Robbie Davies Jr. (born 3 October 1989) is a British professional boxer. He has held the British, Commonwealth, and European light-welterweight titles between 2018 and 2019.

Professional career
Davies made his professional debut on 7 June 2013 at the Liverpool Olympia, forcing Carl Allen to retire from the bout in the first round. His second professional fight also ended in a first round victory after the referee stopped the bout, Davies having downed his opponent, Josh Thorne, three times.

In early 2016 it was announced that Davies would face Jarkko Putkonen for the vacant WBA Continental light-welterweight title, at the Devonshire House Hotel in Liverpool, on 5 March 2016. Davies won the title after stopping Putkonen in the sixth round with a right to the body. After two successful defences of the title, first against Xavier Luques Castillo, and then against Zoltan Szabo, Davies lost the title in his first professional loss against Michal Syrowatka on 15 July 2017, at the Wembley Arena, Davies knocked out in the twelfth round. Davies regained the title in a rematch against Syrowatka on 31 March 2018 at the ACC in Liverpool, the referee ending the bout in the twelfth round after Syrowatka had been downed three times.

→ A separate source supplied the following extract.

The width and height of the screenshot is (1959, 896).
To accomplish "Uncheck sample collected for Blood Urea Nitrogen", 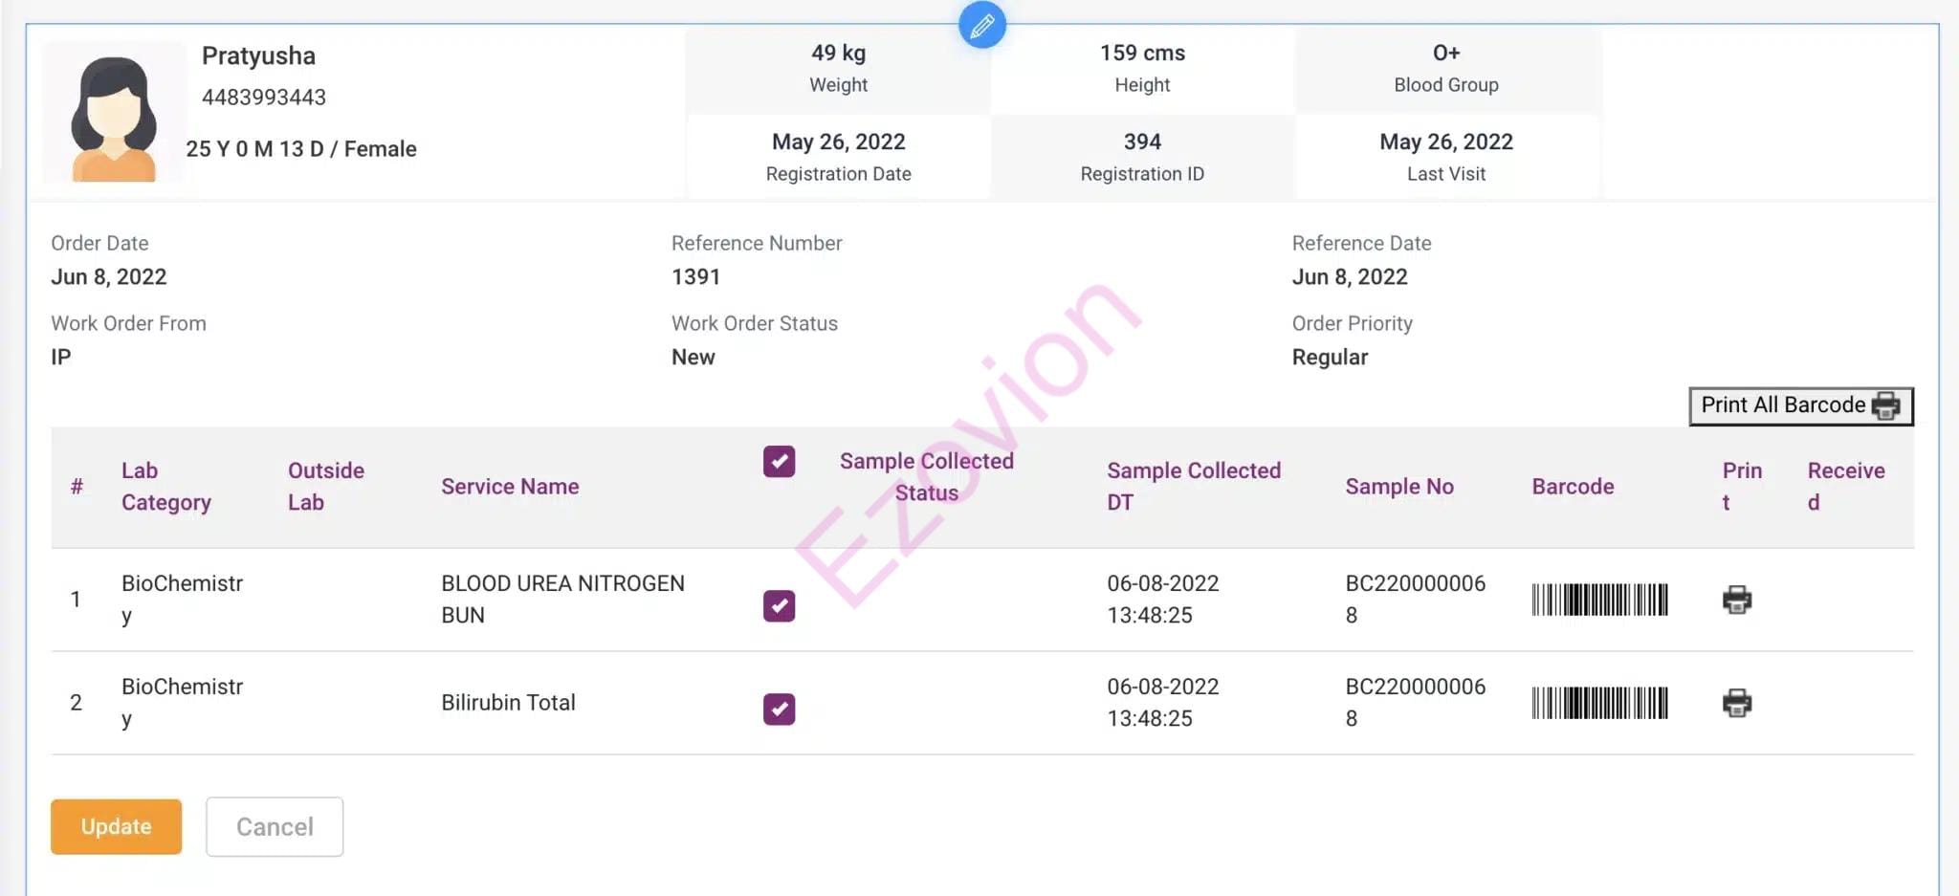I will click(779, 605).
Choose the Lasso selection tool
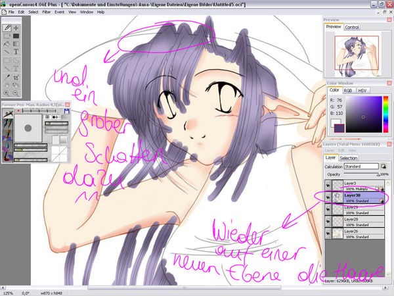This screenshot has height=296, width=394. click(16, 62)
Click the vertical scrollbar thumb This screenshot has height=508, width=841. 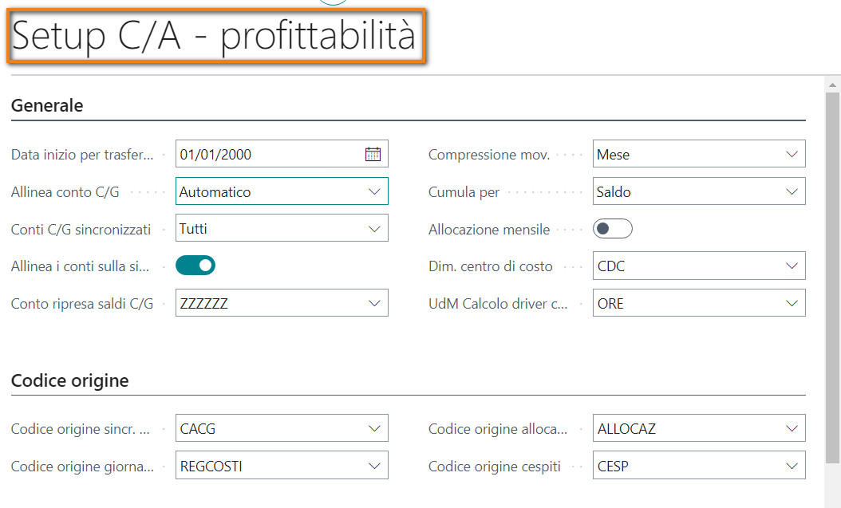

On 13 October 2018, Davies faced Glenn Foot for the Commonwealth and vacant British light-welterweight titles, at the Metro Radio Arena in Newcastle. Davies beat Glenn on points despite suffering a cut above his left eye in the third round.

On 30 March 2019, Davies won the European light-welterweight title after defeating Joe Hughes on points, at the Echo Arena in Liverpool.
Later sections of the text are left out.